Others in the media and beyond still pigeonhole gaming as a teenage quirk

Click to follow
The Independent Online

“These are not for you,” says Charlie Brooker, after 15 exasperating minutes of attempting to show veteran Channel 4 broadcaster Jon Snow the beauty of games - but failing more times than if it was a face-off against a top-level boss in some fiendishly difficult 8-bit game of yesteryear.

Games have moved on. We live in an era where the launch of Xbox One and PlayStation 4 are covered in mainstream news. When millions of people are buying them and queuing up at midnight, they could hardly be ignored.

But coverage is often skewed in such a way that it attempts to put a distance between those involved in the industry and those who are discussing it. Some in the media delight in announcing how little they know about gaming. After all, games are for kids right? Although, as Snow also asked in his interview with Brooker,: "What are kids?"

If kids are aged around 30 with a disposable income that enables them to snap up games now rolling into stores at £60 a pop, then they're high-flying youngsters, that’s for sure. This, as it happens, is the profile of the average gamer today which is why discussions about 18-rated games such as Grand Theft Auto V being unsuitable for children are daft. They’re simply not aimed at kids.

Gaming is a pastime that transcends watching television, as it engages the brain in a way that few other forms of entertainment can - combining visuals and sound with the need for physical and mental skills. Today the industry is worth over £1bn to UK GDP.

But nevertheless us gamers are treated, on Channel 4 News, to a broadcaster debating whether children are better off going out and enjoying themselves in other ways, and whether adults should know better than to stay inside playing games. Snow admitted he had never played a game himself, not even Pong, so to expect him to somehow appreciate a pastime that has gripped the globe since the late 1970s and which -  in more recent years - has become the globe's most financially successful entertainment product was folly. They only had 15 minutes.

Furthermore, quite why gaming needs to defend itself is curious. Gaming may be mainstream - the Wii places controllers at the mercy of grandma - but there is still a reluctance to treat them square-on in the way film and music are treated. Snow wouldn't have pulled the film industry apart like he tried to do with gaming last night, nor would he ask what the point of film was. "Why does there have to be a point?" asked Brooker. And he had a point with that one.
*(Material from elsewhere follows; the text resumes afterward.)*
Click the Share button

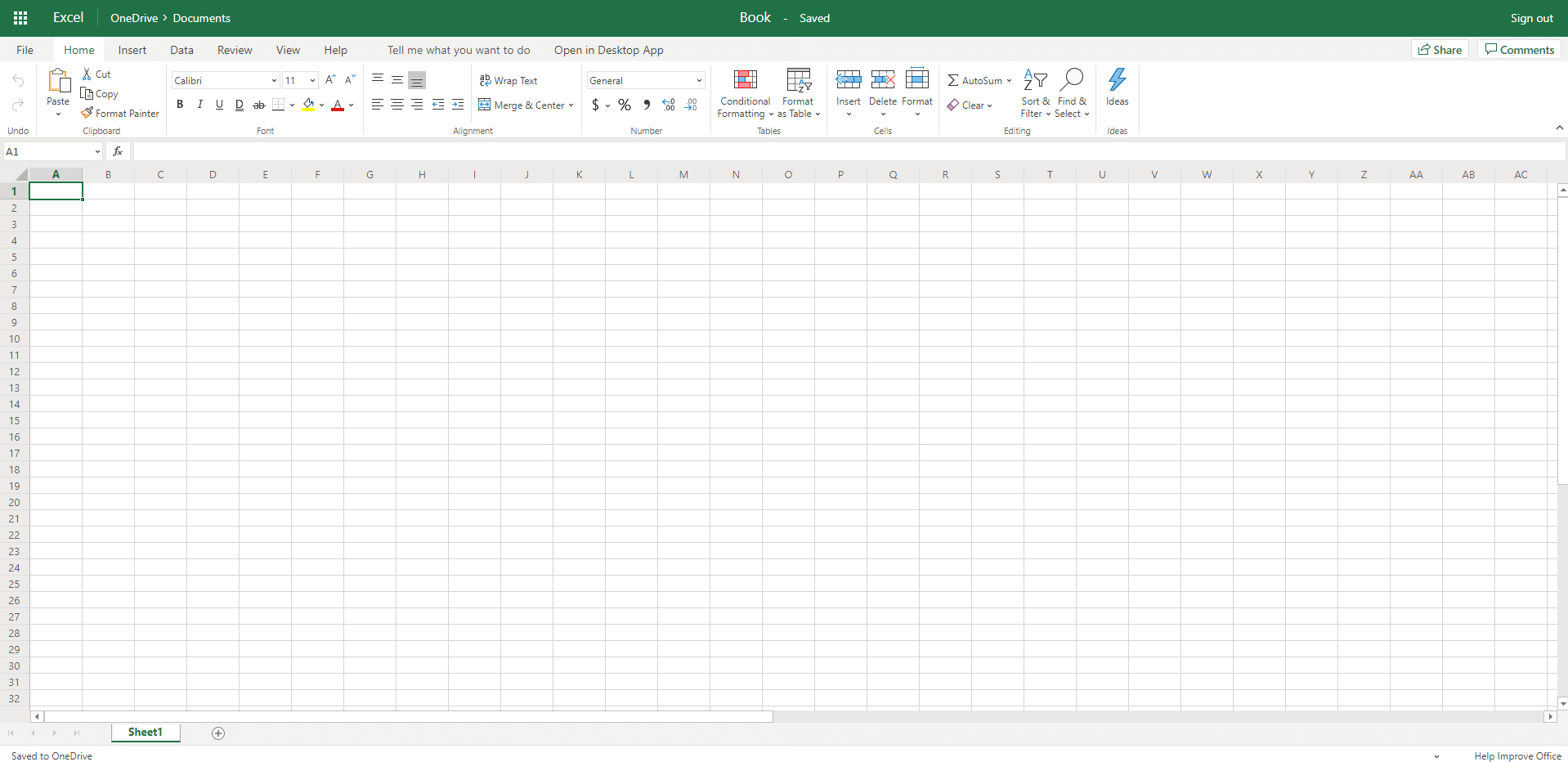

The industry itself doesn't always help, sometimes casting itself as the underdog unnecessarily. Brooker, with space to elaborate, might have pointed out that 46 per cent of online gamers are women. Given that 700 million play online that is some figure. Gaming is not quite the macho, male hobby many think it is.

In some quarters, however, an alienating geek culture still pervades. I know people afraid of picking up a controller who love to play on smartphones. They wouldn’t see themselves as gamers, though, and they would also be horrified if someone labelled them so. It’s broadcasts like that on Channel 4 News last night which help form those kinds of opinions. We can only hope they change one day soon.